### Try it
Among the records below, find the lines that hold the word "Task" and report how many there are, with no other words.

### Records for processing

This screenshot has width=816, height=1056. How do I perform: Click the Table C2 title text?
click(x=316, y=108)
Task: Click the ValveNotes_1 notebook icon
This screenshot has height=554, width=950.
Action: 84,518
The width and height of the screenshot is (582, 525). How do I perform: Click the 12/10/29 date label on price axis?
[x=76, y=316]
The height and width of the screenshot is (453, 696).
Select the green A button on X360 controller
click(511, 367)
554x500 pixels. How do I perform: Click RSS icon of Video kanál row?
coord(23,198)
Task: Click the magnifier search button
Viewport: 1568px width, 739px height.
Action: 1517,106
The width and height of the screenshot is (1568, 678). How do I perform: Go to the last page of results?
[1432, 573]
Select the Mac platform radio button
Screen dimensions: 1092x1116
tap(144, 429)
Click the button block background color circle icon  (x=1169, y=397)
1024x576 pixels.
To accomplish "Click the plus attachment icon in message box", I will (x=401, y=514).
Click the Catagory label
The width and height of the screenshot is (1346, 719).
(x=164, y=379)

######

### Response area
2